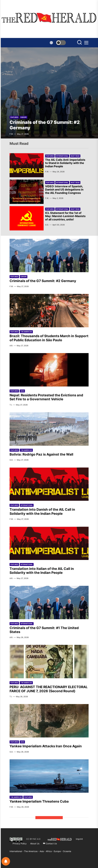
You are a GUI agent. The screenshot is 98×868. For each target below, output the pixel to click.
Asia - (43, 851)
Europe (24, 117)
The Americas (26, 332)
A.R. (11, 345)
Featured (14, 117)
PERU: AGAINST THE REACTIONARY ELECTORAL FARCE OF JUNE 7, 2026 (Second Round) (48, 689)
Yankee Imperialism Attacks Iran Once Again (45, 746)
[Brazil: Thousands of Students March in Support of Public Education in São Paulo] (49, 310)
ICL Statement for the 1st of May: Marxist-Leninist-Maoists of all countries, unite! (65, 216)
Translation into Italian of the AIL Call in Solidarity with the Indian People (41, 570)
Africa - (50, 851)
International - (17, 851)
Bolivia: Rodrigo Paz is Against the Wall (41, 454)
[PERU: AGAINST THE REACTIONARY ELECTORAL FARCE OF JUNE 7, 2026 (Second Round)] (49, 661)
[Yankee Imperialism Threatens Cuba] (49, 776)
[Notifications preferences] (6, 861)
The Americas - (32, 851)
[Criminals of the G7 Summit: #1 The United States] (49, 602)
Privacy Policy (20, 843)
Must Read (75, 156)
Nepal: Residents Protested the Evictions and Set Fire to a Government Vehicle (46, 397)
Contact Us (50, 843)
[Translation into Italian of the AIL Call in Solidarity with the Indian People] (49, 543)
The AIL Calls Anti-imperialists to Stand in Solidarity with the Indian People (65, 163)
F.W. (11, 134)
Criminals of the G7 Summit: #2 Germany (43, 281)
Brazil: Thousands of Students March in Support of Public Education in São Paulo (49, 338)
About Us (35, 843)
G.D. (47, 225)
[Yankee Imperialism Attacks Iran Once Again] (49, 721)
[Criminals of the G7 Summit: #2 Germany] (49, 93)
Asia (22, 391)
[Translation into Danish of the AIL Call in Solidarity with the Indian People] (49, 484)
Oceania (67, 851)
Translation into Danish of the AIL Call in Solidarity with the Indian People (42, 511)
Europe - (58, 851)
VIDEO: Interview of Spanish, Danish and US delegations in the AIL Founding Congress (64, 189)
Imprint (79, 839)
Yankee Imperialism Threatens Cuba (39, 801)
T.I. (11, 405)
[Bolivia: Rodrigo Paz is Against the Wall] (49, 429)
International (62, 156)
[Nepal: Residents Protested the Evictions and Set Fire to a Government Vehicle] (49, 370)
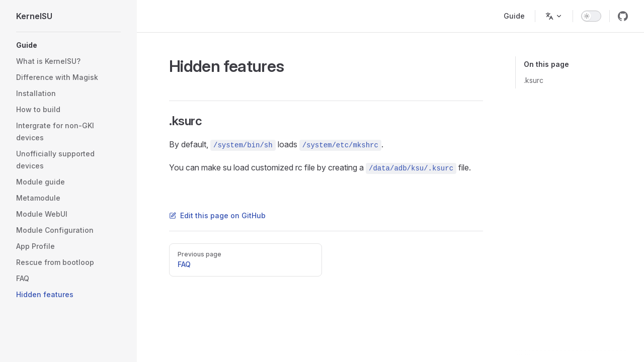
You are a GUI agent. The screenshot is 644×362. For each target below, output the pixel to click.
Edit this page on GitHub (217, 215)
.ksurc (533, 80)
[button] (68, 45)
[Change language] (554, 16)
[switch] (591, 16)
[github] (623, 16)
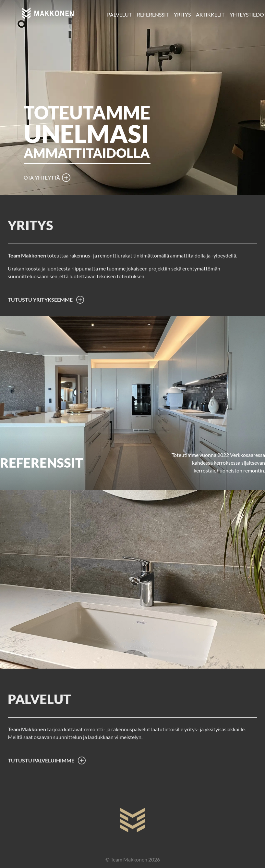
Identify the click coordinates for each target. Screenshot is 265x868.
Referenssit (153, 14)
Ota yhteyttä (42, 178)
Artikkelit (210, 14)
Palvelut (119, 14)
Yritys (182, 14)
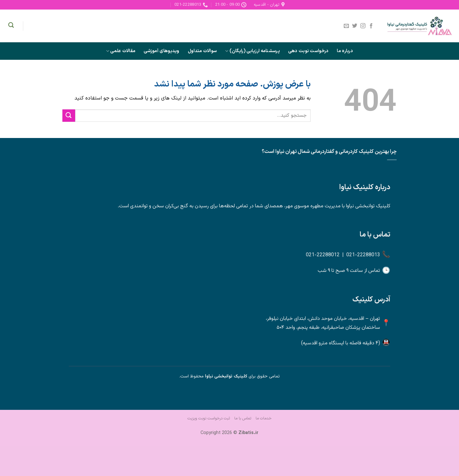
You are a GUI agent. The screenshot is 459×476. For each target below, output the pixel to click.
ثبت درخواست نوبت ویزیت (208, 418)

### [PROMPT]
Rewrite the lines of the records above, from the line containing "Featured (14, 117)" through the line containing "[Notifications preferences] (6, 861)", keeping each line's text unchanged and multiplying both coordinates in every answer by 0.45. Round each result to a whole number, with halves rounded up.

### [THE OUTPUT]
Featured (6, 53)
PERU: AGAINST THE REACTIONARY ELECTORAL FARCE OF JUNE 7, 2026 (Second Round) (22, 310)
Yankee Imperialism Attacks Iran Once Again (20, 336)
[Brazil: Thousands of Students March in Support of Public Education in São Paulo] (22, 140)
ICL Statement for the 1st of May: Marxist-Leninist-Maoists of all countries, unite! (29, 97)
Translation into Italian of the AIL Call in Solidarity with the Indian People (18, 257)
Africa - (23, 383)
International - (8, 383)
Bolivia: Rodrigo Paz is Against the Wall (18, 204)
[PERU: AGAINST THE REACTIONARY ELECTORAL FARCE OF JUNE 7, 2026 (Second Round)] (22, 297)
[Yankee Imperialism Threatens Cuba] (22, 349)
[Notifications preferences] (3, 387)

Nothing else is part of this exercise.